### YOUR GOAL
Emit a verbatim copy of the lines running from the line with "You are a computer-use agent. The image" through the end of the material below.
══════
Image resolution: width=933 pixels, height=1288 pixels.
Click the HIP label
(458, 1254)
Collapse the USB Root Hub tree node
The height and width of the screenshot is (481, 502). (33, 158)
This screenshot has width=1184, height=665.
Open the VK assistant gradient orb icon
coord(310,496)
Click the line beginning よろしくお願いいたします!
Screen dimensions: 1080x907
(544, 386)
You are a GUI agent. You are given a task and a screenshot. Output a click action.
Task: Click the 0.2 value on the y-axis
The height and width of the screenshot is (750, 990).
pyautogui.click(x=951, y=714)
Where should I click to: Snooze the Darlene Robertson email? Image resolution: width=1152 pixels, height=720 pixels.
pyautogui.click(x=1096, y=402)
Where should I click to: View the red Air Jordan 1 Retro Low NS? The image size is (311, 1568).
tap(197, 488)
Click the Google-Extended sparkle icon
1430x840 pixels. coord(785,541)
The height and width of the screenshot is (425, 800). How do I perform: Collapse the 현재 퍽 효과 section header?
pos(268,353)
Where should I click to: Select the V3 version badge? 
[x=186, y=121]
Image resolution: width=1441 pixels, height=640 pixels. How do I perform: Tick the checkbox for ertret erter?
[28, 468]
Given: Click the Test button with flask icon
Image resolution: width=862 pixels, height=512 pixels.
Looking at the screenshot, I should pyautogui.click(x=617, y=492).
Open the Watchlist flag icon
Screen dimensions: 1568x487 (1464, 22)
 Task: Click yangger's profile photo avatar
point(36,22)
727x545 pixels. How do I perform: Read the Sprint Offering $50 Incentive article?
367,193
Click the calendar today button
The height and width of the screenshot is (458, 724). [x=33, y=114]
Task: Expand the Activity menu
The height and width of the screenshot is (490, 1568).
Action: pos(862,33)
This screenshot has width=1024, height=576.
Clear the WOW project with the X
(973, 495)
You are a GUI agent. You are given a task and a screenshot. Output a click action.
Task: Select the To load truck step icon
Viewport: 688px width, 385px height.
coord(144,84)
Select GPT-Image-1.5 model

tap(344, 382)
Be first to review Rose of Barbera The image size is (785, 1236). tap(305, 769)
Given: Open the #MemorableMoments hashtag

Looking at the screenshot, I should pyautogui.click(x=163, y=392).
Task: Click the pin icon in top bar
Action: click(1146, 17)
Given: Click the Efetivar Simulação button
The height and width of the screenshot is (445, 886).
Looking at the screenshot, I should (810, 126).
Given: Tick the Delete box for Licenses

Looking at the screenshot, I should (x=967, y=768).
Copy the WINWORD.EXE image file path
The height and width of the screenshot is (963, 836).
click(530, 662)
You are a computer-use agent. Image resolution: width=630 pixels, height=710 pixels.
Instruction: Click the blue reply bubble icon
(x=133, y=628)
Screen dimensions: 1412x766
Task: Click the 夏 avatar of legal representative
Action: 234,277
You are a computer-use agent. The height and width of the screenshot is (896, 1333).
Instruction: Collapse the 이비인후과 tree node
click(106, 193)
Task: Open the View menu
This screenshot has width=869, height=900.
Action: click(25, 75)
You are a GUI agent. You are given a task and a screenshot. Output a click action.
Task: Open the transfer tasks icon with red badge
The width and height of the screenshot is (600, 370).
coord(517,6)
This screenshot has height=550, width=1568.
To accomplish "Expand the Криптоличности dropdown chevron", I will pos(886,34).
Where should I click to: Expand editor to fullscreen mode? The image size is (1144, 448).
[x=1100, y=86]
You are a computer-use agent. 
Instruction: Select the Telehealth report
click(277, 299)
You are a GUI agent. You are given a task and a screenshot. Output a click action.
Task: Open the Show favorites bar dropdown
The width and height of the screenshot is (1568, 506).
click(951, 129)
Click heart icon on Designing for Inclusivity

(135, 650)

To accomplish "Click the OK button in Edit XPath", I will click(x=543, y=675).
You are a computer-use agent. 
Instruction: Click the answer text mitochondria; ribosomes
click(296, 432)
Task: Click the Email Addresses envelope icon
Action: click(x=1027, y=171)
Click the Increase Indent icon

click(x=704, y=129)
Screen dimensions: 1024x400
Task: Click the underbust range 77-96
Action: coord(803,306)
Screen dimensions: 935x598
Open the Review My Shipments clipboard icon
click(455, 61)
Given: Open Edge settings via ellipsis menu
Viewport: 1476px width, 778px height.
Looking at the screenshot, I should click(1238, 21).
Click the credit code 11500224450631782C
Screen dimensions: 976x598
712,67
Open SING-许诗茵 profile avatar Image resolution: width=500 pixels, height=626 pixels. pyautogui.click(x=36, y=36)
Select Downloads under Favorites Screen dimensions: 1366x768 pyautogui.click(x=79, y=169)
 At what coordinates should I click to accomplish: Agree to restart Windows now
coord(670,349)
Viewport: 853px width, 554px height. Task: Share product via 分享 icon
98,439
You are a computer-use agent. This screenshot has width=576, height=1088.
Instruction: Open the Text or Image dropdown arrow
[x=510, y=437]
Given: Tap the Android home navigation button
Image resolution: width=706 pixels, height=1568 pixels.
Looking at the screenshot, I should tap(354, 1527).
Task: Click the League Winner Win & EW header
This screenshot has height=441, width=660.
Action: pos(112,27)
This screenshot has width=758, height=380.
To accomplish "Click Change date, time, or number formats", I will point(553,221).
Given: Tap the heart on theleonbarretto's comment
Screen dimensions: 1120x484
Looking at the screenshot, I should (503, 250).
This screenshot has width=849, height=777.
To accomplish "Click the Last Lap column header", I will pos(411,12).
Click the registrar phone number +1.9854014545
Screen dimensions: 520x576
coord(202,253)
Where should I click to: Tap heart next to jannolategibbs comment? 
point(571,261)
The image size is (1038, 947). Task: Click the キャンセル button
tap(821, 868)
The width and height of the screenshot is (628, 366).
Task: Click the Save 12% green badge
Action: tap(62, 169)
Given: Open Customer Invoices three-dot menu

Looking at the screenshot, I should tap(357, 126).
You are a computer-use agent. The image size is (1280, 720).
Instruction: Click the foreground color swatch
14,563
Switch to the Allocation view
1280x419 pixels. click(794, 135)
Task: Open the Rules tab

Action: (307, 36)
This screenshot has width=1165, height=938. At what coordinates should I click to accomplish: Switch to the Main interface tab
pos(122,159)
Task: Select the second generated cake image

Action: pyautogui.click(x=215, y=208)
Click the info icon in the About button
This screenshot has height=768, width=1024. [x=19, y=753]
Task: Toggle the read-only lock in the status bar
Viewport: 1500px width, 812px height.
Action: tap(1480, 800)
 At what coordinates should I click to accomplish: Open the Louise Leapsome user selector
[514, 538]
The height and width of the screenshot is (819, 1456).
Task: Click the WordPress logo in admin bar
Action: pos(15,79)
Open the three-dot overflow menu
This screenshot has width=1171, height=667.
══════
### SOLUTION TO THIS PROBLEM
You are a computer-use agent. The image size is (1280, 720).
Instruction: Click the foreground color swatch
14,563
Switch to the Allocation view
1280x419 pixels. click(794, 135)
Task: Open the Rules tab

Action: (307, 36)
This screenshot has width=1165, height=938. At what coordinates should I click to accomplish: Switch to the Main interface tab
pos(122,159)
Task: Select the second generated cake image

Action: pyautogui.click(x=215, y=208)
Click the info icon in the About button
This screenshot has height=768, width=1024. [x=19, y=753]
Task: Toggle the read-only lock in the status bar
Viewport: 1500px width, 812px height.
Action: tap(1480, 800)
 At what coordinates should I click to accomplish: Open the Louise Leapsome user selector
[514, 538]
The height and width of the screenshot is (819, 1456).
Task: Click the WordPress logo in admin bar
Action: pos(15,79)
Open the three-dot overflow menu
This screenshot has width=1171, height=667.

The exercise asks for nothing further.